# LangChain: Evaluation

When building an LLM-based application, evaluating the model's performance using clear and measurable metrics is a critical and often challenging step. These metrics not only help assess how well the model performs but also allow us to quantify the impact of any changes made to the application—such as integrating a Vector database—by determining whether these changes improve or degrade the application's overall performance.

This notebook explores some frameworks to evaluate LLM based applications.

## Notebook Outline:

* Example generation
* Manual evaluation (and debuging)
* LLM-assisted evaluation
* LangChain evaluation platform

## 1. Load and import required libraries

In [1]:
import os

from dotenv import load_dotenv, find_dotenv
_ = load_dotenv(find_dotenv()) # read local .env file

In [2]:
# account for deprecation of LLM model
import datetime
# Get the current date
current_date = datetime.datetime.now().date()

# Define the date after which the model should be set to "gpt-3.5-turbo"
target_date = datetime.date(2024, 6, 12)

# Set the model variable based on the current date
if current_date > target_date:
    llm_model = "gpt-3.5-turbo"
else:
    llm_model = "gpt-3.5-turbo-0301"

In [3]:
from langchain.chains import RetrievalQA
from langchain.chat_models import ChatOpenAI
from langchain.document_loaders import CSVLoader
from langchain.indexes import VectorstoreIndexCreator
from langchain.vectorstores import DocArrayInMemorySearch
from langchain.embeddings import OpenAIEmbeddings

## 2. Create our QandA application

In [4]:
file = r"..\Data\OutdoorClothingCatalog_1000.csv"
loader = CSVLoader(file_path=file)
data = loader.load()

What the Code Does:
- Document Embedding: The code takes documents from the `loader`, processes them into text, and converts them into vector embeddings using the specified `embeddings` model.
- Index Creation: The embeddings are stored in a `DocArrayInMemorySearch` vector store, creating an index that can be queried for similarity-based search.
- Search-Ready: The resulting `index` can now be used to perform tasks like question-answering, semantic search, or retrieving relevant documents based on input queries.

Breakdown:
1. **`VectorstoreIndexCreator`**:  
   - This is a utility in LangChain that simplifies the process of creating an index for vector-based search. It manages the pipeline for embedding documents, storing them in a vector store, and making them searchable.

2. **`embedding=embeddings`**:  
   - This specifies the embedding model to be used.  
   - The `embeddings` variable likely holds a pre-trained embedding model (e.g., OpenAI's embeddings, Sentence Transformers, etc.), which converts text into numerical vectors for similarity search.

3. **`vectorstore_cls=DocArrayInMemorySearch`**:  
   - `DocArrayInMemorySearch` is a vector store implementation. It stores document embeddings in memory, making it fast for small to medium datasets.  
   - This is a lightweight, in-memory solution for vector storage and similarity search, part of DocArray's library.

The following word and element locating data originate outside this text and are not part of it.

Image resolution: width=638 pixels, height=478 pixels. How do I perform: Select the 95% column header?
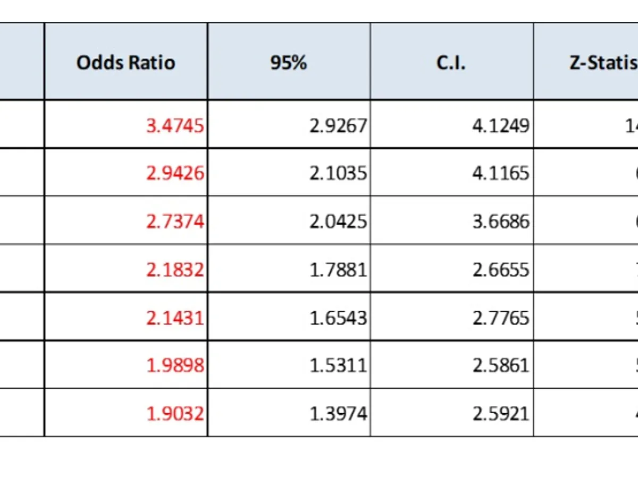(288, 62)
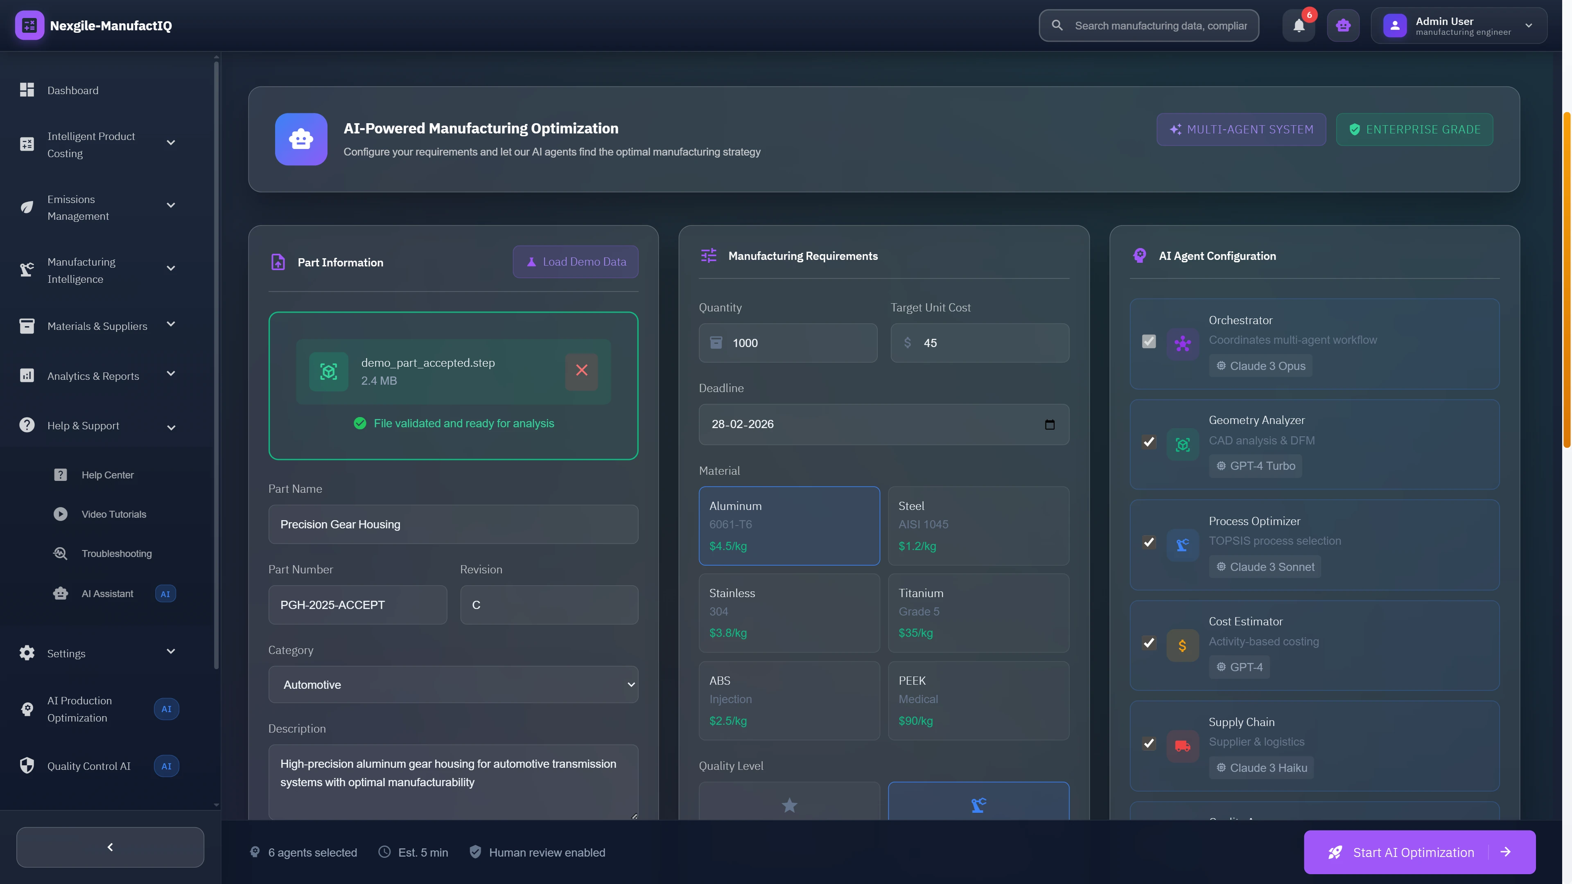Click the calendar icon in Deadline field
The width and height of the screenshot is (1572, 884).
[1049, 425]
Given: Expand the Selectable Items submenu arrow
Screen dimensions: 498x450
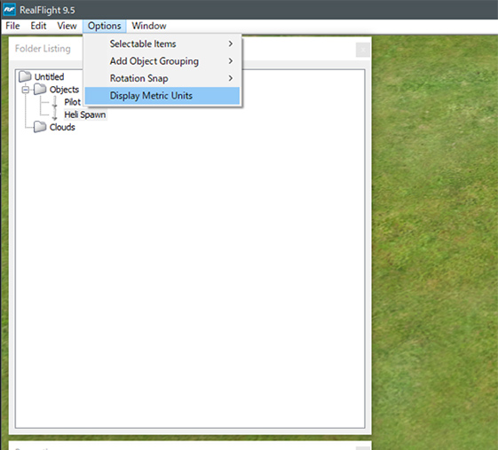Looking at the screenshot, I should [231, 43].
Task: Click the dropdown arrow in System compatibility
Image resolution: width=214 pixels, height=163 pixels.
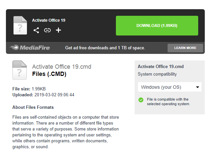Action: coord(198,87)
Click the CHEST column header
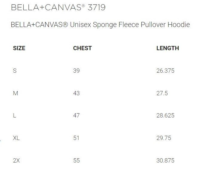 [82, 48]
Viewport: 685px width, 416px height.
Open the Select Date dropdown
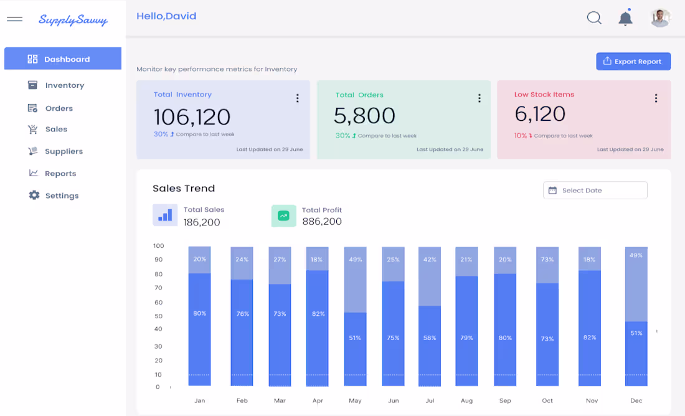pos(595,190)
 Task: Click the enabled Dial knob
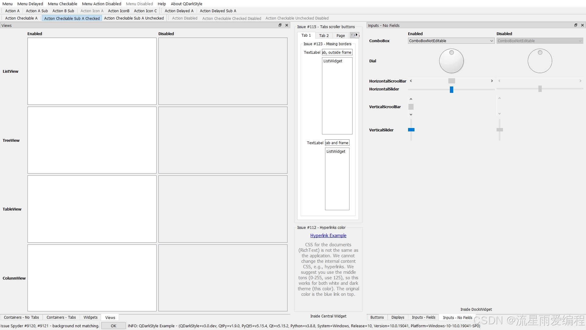[451, 61]
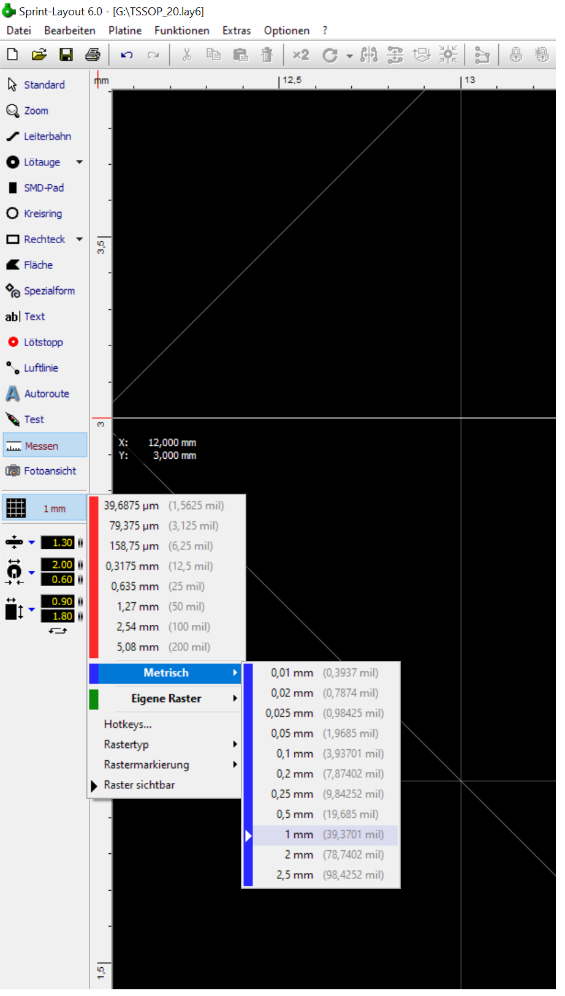Screen dimensions: 565x996
Task: Click the Undo arrow icon
Action: (x=127, y=55)
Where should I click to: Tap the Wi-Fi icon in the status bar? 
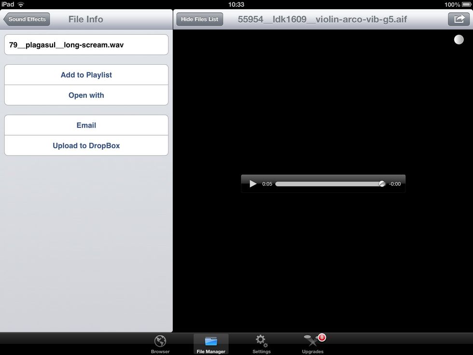coord(21,4)
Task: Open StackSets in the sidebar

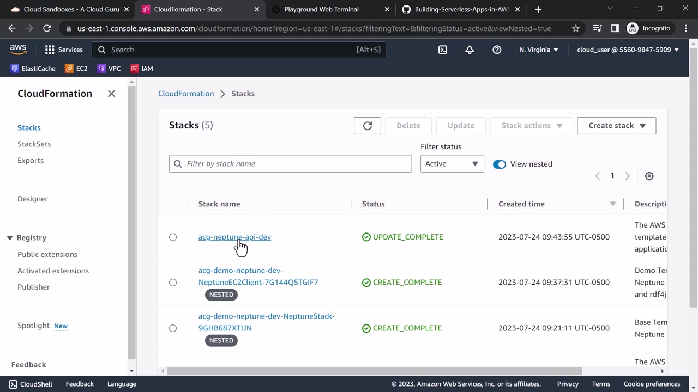Action: (34, 144)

4. **`.from_loaders([loader])`**:  
   - The `.from_loaders()` method is used to populate the index with documents.  
   - `loader` is likely an instance of a document loader (e.g., `TextLoader`, `DirectoryLoader`, etc.), which reads documents from a file, directory, or other sources and prepares them for indexing.  
   - The `loader` provides the text data that gets embedded and stored in the vector store.

In [5]:
# Instantiating embeddings model 
embeddings = OpenAIEmbeddings()

index = VectorstoreIndexCreator(
    embedding=embeddings,
    vectorstore_cls=DocArrayInMemorySearch
).from_loaders([loader])

  embeddings = OpenAIEmbeddings()


Create the pipeline

In [6]:
llm = ChatOpenAI(temperature = 0.0, model=llm_model)
qa = RetrievalQA.from_chain_type(
    llm=llm, 
    chain_type="stuff", 
    retriever=index.vectorstore.as_retriever(), 
    verbose=True,
    chain_type_kwargs = {
        "document_separator": "<<<<>>>>>"
    }
)

  llm = ChatOpenAI(temperature = 0.0, model=llm_model)


## 3. Test the pipeline

In [22]:
data[10]

Document(metadata={'source': '..\\Data\\OutdoorClothingCatalog_1000.csv', 'row': 10}, page_content=": 10\nname: Cozy Comfort Pullover Set, Stripe\ndescription: Perfect for lounging, this striped knit set lives up to its name. We used ultrasoft fabric and an easy design that's as comfortable at bedtime as it is when we have to make a quick run out.\n\nSize & Fit\n- Pants are Favorite Fit: Sits lower on the waist.\n- Relaxed Fit: Our most generous fit sits farthest from the body.\n\nFabric & Care\n- In the softest blend of 63% polyester, 35% rayon and 2% spandex.\n\nAdditional Features\n- Relaxed fit top with raglan sleeves and rounded hem.\n- Pull-on pants have a wide elastic waistband and drawstring, side pockets and a modern slim leg.\n\nImported.")

: 

In [8]:
data[11]

Document(metadata={'source': '..\\Data\\OutdoorClothingCatalog_1000.csv', 'row': 11}, page_content=': 11\nname: Ultra-Lofty 850 Stretch Down Hooded Jacket\ndescription: This technical stretch down jacket from our DownTek collection is sure to keep you warm and comfortable with its full-stretch construction providing exceptional range of motion. With a slightly fitted style that falls at the hip and best with a midweight layer, this jacket is suitable for light activity up to 20° and moderate activity up to -30°. The soft and durable 100% polyester shell offers complete windproof protection and is insulated with warm, lofty goose down. Other features include welded baffles for a no-stitch construction and excellent stretch, an adjustable hood, an interior media port and mesh stash pocket and a hem drawcord. Machine wash and dry. Imported.')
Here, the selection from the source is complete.